J.S. Tissainayagam’s articles in the now-defunct Northeastern Monthly magazine in 2006 and 2007 criticized the conduct of the war against the Tamil Tiger rebels and accused authorities of withholding food and other essential items from Tamil-majority areas as a tool of war.

Tissainayagam’s conviction, 17 months after the ethnic Tamil reporter was arrested, was the first time a journalist was found guilty of violating the country’s Prevention of Terrorism Act.

Rights groups have accused the government of waging a broad crackdown on media freedom that has continued since it routed the rebels and ended the nation’s quarter-century civil war in May.

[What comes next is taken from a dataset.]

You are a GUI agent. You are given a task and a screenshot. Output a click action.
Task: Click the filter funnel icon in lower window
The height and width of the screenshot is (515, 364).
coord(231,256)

Tissainayagam, who has been labeled a prisoner of conscience by Amnesty International, was arrested in March 2008 and indicted five months later under the anti-terror law.

During his World Press Freedom Day address in May, Obama highlighted Tissainayagam’s case as an example of journalists being jailed or harassed for doing their jobs.

On Monday, High Court Judge Deepali Wijesundara said Tissainayagam’s articles violated the law because they were aimed at creating communal disharmony. She also found him guilty of raising money for a publication whose articles violated the anti-terror law and sentenced him to 20 years.

“The constitution guarantees media freedom, but no one has a right to deliberately publish false reports that would lead to communal violence,” prosecutor Sudarshana de Silva said in his court filing.

Defense lawyer Anil Silva said Tissainayagam had always fought for human rights.

“He was never a racist and he at no time tried to arouse hatred,” he said in his defense filing. “Now he has been punished for what he wrote as a journalist. This will be a lesson to other journalists too.”

Silva said his client would appeal.

“There is no press freedom in this country today, even after the war is over,” said Sirithunga Jayasuriya, a local media rights activist. Tissainayagam’s conviction would set a bad precedent for media across the country, he said.

International media rights groups say the government has used emergency laws to silence public criticism of its conduct and has failed to investigate violent attacks — and killings — of journalists.

The government has denied the allegations.

The New York-based Committee to Protect Journalists said at least 11 Sri Lankan reporters were forced to flee the country in the past year, and Amnesty International said at least 14 Sri Lankan journalists and media workers had been killed since the beginning of 2006.

In June, the government said it would re-establish a powerful press council with the authority to jail journalists it finds guilty of defamation or inaccurate reporting.